Bir Senemizin Nefesi: Ramazan
Muhtacız.
Biliyoruz ki yemeye, içmeye ne
kadar muhtaç isek oruca da o kadar muhtacız. Dünyayı, dünyalığı terk edebilmek
ve bununla dünyaya yeniden dönebilmek ömrümüze verilen bir müjdedir. Bu müjde,
oruç bir Müslüman olarak bir kul olarak bize neler hatırlatıyor? Oruç denilince
aklımıza ilk ne geliyor ? Bu sorunun cevabı Ramazan ayının orucun bizim için
neler ifade ettiğini gösteriyor. Uzun süreli bir açlık ve güzel yemeklerden öte
bir arınmayı, tatbik ve tefekkür edebilmeyi bir müjde olarak görmemiz
gereklidir.
Mutfağımız,
sokaklar nasıl Ramazan ayı için bir hazırlık içerisinde ise ruhumuzun da bu ay
için bir hazırlık içerisin de olması gerekiyor. Çünkü ruh için oruç kutlu bir
nimettir.
İnsan
hayatı boyunca kendisine verilen nimetleri, güzellikleri tefekkür etmeye vakit
bulamamakta idrak edememek de.
Ramazan
ayının başlangıcı da bitişi de bir tefekkür halidir. Göğe bakarız ve hilali
görürüz.
Güneşin
doğuşunun da batışının da artık bambaşka anlamları vardır bizim için.

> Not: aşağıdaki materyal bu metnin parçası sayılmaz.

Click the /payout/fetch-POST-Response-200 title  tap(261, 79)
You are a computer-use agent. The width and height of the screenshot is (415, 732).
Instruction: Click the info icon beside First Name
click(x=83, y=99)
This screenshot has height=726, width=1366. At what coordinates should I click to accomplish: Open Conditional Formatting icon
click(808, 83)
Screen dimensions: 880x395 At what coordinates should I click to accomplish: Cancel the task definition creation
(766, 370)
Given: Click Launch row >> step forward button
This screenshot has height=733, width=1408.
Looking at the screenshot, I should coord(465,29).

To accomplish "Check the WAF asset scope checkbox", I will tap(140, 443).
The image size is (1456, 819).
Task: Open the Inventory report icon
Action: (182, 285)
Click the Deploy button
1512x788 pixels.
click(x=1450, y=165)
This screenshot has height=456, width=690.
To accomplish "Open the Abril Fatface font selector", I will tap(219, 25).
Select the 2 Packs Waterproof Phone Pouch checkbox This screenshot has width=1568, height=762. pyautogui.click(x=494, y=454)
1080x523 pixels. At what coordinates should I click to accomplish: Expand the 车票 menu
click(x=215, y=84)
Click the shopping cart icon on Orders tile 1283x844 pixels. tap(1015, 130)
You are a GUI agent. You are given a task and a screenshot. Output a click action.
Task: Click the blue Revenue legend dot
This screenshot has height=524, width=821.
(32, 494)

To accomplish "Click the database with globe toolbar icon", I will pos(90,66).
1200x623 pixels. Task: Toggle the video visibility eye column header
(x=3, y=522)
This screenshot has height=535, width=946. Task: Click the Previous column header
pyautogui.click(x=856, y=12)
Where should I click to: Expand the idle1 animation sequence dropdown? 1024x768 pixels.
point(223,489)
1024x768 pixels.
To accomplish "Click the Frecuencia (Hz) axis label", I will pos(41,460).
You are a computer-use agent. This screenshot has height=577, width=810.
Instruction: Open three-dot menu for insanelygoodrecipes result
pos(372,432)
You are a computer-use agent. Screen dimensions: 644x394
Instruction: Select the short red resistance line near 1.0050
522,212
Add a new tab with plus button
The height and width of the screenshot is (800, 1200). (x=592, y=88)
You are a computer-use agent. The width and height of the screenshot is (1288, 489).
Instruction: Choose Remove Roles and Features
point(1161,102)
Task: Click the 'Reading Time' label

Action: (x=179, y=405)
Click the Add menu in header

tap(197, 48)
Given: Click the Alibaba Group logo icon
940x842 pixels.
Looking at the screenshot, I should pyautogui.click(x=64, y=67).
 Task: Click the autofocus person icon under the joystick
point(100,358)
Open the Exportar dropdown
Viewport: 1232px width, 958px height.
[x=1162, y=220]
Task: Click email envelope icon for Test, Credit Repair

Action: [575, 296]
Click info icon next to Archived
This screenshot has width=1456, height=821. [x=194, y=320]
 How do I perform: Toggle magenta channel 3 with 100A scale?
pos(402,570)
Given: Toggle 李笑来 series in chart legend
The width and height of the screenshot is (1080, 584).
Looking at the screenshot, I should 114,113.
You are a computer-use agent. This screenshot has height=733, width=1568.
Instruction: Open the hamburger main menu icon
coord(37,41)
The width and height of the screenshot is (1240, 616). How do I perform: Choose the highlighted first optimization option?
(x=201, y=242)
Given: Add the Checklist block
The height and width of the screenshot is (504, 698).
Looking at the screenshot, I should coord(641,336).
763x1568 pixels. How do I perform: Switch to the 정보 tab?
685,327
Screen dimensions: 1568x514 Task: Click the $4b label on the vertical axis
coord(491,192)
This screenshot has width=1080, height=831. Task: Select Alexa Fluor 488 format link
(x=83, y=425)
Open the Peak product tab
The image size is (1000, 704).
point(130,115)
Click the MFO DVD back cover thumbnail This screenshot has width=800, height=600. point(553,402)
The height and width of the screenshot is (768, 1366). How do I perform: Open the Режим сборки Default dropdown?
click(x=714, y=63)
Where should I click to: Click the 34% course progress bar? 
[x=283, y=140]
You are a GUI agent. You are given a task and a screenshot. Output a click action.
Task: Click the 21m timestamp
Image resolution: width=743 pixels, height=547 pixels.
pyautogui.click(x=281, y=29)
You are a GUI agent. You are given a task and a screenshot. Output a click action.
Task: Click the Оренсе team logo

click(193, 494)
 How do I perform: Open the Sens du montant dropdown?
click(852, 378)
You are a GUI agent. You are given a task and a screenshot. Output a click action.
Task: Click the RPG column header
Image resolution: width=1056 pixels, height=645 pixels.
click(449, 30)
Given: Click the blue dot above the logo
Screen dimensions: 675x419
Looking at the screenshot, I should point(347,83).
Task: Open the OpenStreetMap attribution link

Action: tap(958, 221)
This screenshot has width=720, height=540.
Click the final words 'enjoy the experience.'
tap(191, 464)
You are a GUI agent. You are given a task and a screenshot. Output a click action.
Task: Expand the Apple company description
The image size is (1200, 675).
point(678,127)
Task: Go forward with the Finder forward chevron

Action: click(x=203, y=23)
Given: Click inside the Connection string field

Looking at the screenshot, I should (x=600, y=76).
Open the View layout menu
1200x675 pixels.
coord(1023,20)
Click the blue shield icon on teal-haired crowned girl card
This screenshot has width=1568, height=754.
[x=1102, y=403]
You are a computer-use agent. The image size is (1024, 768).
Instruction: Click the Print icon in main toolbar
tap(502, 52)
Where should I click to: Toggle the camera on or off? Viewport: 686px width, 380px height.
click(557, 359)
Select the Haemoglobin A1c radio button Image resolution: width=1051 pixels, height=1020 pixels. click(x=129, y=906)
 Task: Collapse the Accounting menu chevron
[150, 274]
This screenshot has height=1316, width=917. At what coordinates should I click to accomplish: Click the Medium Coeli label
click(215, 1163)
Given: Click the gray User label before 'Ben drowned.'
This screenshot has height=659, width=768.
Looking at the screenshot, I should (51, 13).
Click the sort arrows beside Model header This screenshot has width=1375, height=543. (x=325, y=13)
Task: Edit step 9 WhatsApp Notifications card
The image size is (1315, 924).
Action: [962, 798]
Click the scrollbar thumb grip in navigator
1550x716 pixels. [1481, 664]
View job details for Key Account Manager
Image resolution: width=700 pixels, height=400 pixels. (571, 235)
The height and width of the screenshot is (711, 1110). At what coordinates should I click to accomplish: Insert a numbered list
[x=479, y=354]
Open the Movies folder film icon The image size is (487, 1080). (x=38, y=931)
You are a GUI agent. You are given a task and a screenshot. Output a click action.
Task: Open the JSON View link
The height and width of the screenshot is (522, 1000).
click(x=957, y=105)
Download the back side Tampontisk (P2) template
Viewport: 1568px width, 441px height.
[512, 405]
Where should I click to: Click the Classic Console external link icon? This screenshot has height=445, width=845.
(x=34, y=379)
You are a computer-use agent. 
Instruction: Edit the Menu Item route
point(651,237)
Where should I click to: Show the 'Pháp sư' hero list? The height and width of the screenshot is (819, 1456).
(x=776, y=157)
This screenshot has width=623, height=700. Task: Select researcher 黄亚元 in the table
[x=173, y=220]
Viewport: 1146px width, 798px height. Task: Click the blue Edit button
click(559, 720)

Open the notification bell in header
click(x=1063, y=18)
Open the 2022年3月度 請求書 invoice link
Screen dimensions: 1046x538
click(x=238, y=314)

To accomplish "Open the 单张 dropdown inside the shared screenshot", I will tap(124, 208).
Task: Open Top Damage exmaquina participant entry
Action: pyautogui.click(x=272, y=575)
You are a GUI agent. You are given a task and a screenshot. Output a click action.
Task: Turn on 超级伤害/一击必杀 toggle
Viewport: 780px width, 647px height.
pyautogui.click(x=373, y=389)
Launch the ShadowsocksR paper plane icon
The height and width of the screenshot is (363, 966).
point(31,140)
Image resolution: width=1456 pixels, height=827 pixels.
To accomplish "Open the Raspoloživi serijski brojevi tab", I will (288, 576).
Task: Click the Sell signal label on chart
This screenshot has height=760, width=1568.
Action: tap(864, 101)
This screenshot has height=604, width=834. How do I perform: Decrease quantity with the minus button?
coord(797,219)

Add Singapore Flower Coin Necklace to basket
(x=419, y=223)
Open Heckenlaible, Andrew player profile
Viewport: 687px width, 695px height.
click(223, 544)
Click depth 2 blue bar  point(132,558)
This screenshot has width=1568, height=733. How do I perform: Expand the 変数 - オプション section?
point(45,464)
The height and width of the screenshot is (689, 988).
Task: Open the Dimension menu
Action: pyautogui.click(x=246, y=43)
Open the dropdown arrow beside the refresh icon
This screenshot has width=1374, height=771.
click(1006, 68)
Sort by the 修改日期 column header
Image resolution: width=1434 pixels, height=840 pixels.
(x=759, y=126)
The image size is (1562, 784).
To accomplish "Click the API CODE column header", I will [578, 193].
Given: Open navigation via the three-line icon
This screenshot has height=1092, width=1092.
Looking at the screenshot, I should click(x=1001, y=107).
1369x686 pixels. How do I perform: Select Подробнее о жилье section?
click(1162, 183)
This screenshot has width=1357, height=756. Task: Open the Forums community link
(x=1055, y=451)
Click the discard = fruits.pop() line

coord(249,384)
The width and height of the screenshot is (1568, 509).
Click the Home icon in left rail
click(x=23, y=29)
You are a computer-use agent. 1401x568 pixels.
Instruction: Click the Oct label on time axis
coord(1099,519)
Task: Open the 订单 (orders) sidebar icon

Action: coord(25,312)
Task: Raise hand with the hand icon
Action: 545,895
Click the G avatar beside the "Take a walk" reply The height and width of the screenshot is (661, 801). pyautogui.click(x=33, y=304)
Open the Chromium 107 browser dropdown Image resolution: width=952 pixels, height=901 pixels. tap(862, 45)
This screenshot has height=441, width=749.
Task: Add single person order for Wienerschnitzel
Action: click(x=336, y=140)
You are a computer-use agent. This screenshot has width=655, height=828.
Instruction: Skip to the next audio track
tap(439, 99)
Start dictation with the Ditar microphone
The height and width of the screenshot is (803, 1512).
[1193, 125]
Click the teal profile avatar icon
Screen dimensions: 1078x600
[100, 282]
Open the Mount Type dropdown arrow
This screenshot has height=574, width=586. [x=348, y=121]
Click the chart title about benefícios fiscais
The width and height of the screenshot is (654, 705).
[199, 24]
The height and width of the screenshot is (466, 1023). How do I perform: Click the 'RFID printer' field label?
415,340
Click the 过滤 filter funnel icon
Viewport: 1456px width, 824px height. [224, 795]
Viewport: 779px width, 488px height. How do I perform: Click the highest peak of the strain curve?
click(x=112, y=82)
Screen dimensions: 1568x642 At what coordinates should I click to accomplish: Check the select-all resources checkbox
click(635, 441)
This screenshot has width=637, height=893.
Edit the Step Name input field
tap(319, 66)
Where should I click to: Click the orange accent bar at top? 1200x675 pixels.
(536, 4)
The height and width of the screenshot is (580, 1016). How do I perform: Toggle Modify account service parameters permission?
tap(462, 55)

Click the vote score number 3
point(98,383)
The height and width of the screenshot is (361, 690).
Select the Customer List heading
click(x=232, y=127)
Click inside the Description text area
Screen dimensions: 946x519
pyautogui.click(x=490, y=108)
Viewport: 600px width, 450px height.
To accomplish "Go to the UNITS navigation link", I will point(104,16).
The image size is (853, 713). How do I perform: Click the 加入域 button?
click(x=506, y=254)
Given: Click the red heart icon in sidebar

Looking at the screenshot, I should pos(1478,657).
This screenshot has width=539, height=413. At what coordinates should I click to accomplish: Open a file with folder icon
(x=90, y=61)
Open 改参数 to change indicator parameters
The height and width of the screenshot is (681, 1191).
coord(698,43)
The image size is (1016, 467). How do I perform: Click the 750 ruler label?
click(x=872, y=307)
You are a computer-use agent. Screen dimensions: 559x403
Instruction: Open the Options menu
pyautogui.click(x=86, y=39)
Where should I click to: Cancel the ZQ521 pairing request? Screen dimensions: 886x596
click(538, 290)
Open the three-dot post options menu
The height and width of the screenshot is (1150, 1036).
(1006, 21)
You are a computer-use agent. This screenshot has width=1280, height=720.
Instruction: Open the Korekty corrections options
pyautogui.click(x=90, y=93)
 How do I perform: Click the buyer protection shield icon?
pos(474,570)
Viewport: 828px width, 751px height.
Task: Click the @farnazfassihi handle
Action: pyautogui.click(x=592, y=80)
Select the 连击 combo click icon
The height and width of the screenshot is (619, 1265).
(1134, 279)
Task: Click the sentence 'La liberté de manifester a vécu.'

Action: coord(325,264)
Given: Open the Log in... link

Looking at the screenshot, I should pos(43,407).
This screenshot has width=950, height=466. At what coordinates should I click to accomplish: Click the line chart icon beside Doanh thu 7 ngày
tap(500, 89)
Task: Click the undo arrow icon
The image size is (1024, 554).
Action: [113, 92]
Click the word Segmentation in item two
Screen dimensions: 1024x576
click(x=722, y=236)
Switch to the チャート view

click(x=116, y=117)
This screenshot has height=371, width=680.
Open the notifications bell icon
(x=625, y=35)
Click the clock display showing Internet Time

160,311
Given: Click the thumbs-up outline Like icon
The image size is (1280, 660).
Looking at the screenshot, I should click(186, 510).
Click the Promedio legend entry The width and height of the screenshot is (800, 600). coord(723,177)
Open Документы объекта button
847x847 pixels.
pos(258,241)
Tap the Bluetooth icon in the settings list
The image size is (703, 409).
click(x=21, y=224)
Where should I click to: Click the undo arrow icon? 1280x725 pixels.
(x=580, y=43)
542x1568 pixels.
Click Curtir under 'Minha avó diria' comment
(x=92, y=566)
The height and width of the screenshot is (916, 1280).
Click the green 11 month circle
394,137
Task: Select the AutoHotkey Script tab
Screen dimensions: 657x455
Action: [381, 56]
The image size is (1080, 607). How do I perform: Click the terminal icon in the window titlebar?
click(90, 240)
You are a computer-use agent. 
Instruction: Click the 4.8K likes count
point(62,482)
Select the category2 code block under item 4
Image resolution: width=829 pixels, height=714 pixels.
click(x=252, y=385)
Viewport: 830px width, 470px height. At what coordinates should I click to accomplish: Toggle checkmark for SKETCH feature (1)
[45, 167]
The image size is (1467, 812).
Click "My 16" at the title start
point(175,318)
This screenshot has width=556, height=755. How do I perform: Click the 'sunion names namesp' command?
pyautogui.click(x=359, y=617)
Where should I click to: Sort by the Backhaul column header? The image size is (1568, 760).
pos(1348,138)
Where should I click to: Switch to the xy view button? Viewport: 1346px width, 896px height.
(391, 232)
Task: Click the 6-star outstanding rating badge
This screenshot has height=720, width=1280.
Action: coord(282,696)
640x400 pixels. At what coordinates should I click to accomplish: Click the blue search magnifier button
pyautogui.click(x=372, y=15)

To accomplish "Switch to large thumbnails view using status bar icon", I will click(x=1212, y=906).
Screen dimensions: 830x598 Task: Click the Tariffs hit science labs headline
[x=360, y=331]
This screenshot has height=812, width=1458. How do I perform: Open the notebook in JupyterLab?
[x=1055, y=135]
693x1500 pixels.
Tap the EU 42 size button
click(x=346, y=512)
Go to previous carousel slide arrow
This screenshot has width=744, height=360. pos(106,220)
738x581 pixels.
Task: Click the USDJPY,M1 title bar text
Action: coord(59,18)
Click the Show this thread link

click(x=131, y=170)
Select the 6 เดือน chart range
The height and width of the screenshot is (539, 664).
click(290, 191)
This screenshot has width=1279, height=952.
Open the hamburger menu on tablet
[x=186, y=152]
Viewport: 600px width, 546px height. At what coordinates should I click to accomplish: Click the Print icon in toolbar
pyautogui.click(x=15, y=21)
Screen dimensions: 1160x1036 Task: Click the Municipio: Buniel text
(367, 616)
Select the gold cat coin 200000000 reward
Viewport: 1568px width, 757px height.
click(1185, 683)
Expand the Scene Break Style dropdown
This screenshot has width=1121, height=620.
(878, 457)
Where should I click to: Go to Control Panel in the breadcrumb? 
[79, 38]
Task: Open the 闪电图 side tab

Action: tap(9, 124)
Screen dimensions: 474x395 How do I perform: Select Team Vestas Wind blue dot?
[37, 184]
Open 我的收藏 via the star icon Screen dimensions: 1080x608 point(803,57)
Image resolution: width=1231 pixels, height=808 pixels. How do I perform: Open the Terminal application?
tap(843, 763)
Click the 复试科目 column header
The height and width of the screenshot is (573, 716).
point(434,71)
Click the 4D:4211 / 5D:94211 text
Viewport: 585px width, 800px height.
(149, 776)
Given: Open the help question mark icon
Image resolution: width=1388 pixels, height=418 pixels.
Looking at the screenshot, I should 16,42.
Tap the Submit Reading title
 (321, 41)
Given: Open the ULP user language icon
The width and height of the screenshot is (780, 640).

Gecelerimiz Kuran-ı Kerim’in ışığıyla aydınlanır.
Bir
çağrıya kulak veririz. Dirilmek, yeniden dirilmek için. Kurumuş, susamış
dudaklardan dökülen ayetler, kalabalık cami cemaatleri en çok da içimiz de
yükselen heyecan diriltir bizi.
Otuz
günlük iç de ve dış da yaşanan bu yolculuğun sonun da bize bahşedilen bir
bayram vardır.
Bayram.
Sabahın
bir mızrak boyu yükseldiği vakit de namaz ile başlar. Şükür, bayramın başlangıcıdır.
Ramazan ayında muhabbet ile dolan kalbi eşe, dosta, şehre ulaştırılır. Bayram; gönüllerin birleşme, buluşma vaktidir.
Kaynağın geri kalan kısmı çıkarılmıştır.